I am told (but can’t verify) that when Dylan did drop the song he replaced it with exactly the opposite, suddenly dropping the excitement level and playing as a finale one of the older songs with just him and guitar. If that is so, it suggests I am on the right track – he knew that the ending of the show and the progression of this particular song, was not right.
But I am still left bemused by the notion of Bob Dylan so lost for words he uses one line nine times, another line three times and then adds just eight other lines. Quite a thought.
In the first verse we get the singer as Jesus dealing with the perfidious Pharisees, as per the story taken from the Gospel of John. In the second it is the gospel according to Mark that gives us the text, and the Christian message is there, for those who wish to hear.

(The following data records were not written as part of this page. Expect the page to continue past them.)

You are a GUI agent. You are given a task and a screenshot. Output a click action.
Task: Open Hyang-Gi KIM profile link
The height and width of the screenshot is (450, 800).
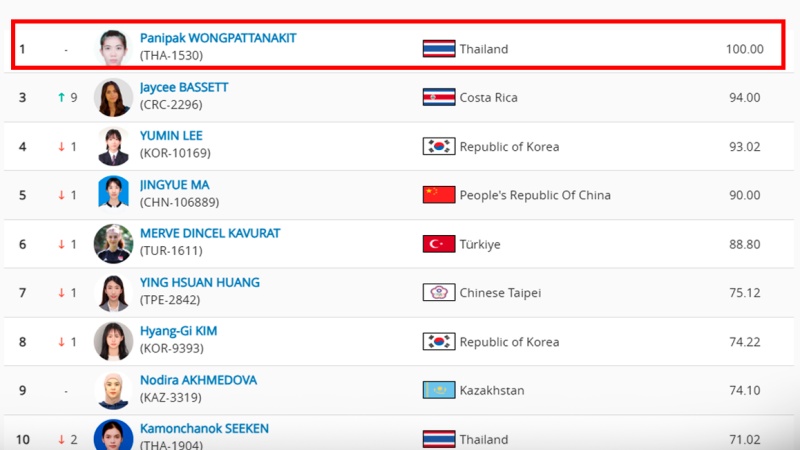[x=178, y=331]
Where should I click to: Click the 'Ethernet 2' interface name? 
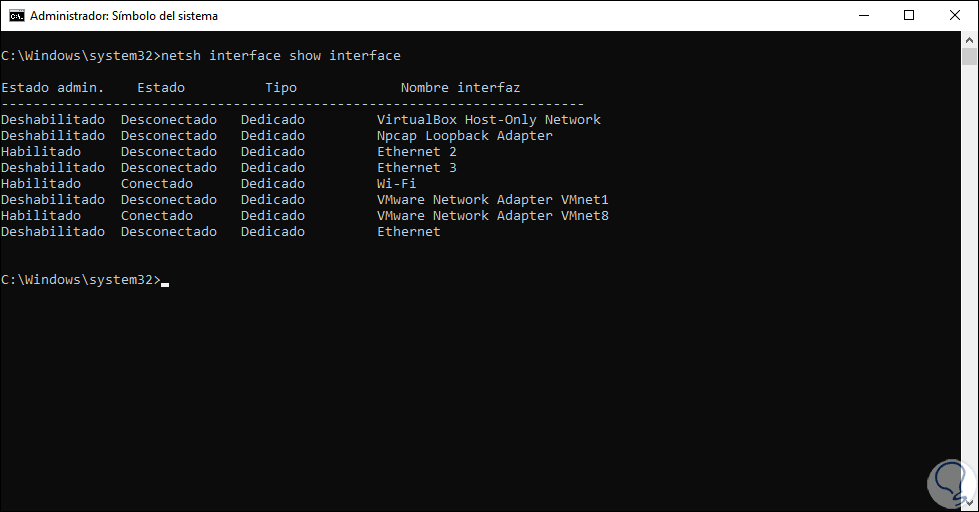click(417, 152)
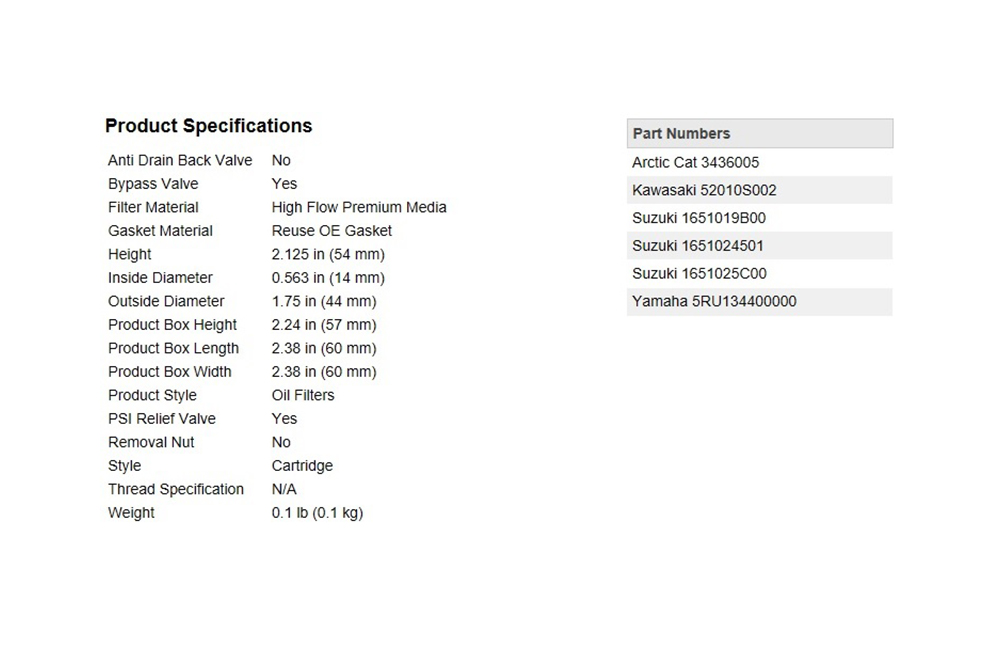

And Dylan has heard for as he tells us
Well I’m pressing on
Yes, I’m pressing on
Well I’m pressing on
To the higher calling of my Lord
Of course even for non-believers like me parts of the message can still be highly attractive as in
Shake the dust off of your feet, don’t look back
Nothing now can hold you down, nothing that you lack
It is just that some of us who are not religious think we can do it with what we’ve already got inside us. We don’t need to have faith in the Lord to achieve these things any more than Dylan needed faith in the Lord to write “Like a Rolling Stone” and “Visions of Johanna”.
So it isn’t what can be achieved that is the issue, rather whether the source of the inspiration is from within us or from worshipping the Almighty.
As I said there was a third verse, this one based on Romans, but that got cut and we were left pressing on and on and on and on (as the choir sings).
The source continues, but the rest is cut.